# Why can't VPN work? (jelly bean)



## Bob the Noob (Sep 12, 2011)

There was a known problem with ICS and L2TP Ipsec PSK vpn's and I managed to live with it. I've been reading posts here and there that claim it's now fixed with in Jelly Bean but I've been unable to get it to work.

I've tried: Bamf Paradigm 2.0, Jelly Belly 4.X, Viscious-Toro (CM10) and VanirAOSP 2.0. Probly one or two others but I've lost track...

All of them say "Connecting" and then "Unsuccessful" when I try to use L2TP Ipsec PSK to connect to my office VPN. Some people have said Xauth PSK or something lets them connect, but I've confirmed with my tech guys at the office that L2TP Ipsec PSK is the only option. I thought it might be a Cisco issue but they say they're running a Windows box for the VPN stuff.

So I ask everyone who's reading this: Have you been able to get any Jelly Bean rom to work with your L2TP Ipsec PSK VPN? Hell, I'll even use a third party app as long as it works...

-Bob


----------



## Aver (Jul 11, 2012)

I just tried to recreate your problem unsuccessfully, in that I just set up a working VPN (IPSec, PSK) connection to my workplace. I'm using the latest Jellybro nightly atm.


----------



## mssam (Feb 20, 2012)

Is it a credential issue? Security settings>credential storage?


----------



## Bob the Noob (Sep 12, 2011)

(dang double posting...)


----------



## Bob the Noob (Sep 12, 2011)

Aver - Thanks, downloading that one now to try it out...

Mssam - I've never looked there, what should I be looking for? I know my log in information is correct when I try to connect...

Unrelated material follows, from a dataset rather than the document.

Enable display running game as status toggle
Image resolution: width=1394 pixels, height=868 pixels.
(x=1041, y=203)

if Jelly Bro doesn't work I'm starting to think I might have to sit with our tech people and watch the VPN logs to see if it's even reaching the office.

-Bob


----------



## Artimis (Dec 25, 2011)

I've been using 'VPNC widget' in the market without any major issues. Occasional dropped connections but that's about it.


----------



## mssam (Feb 20, 2012)

I have no clue which certificate you need, but your IT dept. should know. That's something my IT dept. is always checking when someone brings them a rooted device for work purposes. I guess they add them if they're not there. I don't have my work phone on me, so I'm not sure if we use L2TP Ipsec PSK, but I know the vpn in jellybean does work. When you're connected, it puts a little key on the left hand side of the status bar. Try to talk to one of your IT guys on the side. It's probably something small you over looked or they didn't tell you about. Maybe the widget above will do the trick...


----------



## Bob the Noob (Sep 12, 2011)

Oh I'm familiar with VPN and stuff on Android, I used it lots with my Thunderbolt (Gingerbread).

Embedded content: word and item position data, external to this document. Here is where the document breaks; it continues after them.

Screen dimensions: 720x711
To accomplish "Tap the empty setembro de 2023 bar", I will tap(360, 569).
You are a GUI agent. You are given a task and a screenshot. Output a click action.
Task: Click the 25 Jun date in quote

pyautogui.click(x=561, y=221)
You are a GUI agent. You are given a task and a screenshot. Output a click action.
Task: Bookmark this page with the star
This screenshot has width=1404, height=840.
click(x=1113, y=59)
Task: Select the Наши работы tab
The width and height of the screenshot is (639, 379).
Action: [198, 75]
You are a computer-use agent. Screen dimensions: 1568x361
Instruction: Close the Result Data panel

I have it working now though! Dang documentation had the server name as .net and not .com (we have the company name in both). It'd been so long since I set it up I forgot which was right...

WOO HOO! Now to go try the other Roms and see if they work...

Thanks guys! (or Gals...?)

-Bob


----------



## Bob the Noob (Sep 12, 2011)

Update: Bamf Paradigm 2.0, Jelly Belly 5.1 and Jelly Bro all work...


----------



## mssam (Feb 20, 2012)

Add codename to the list...


----------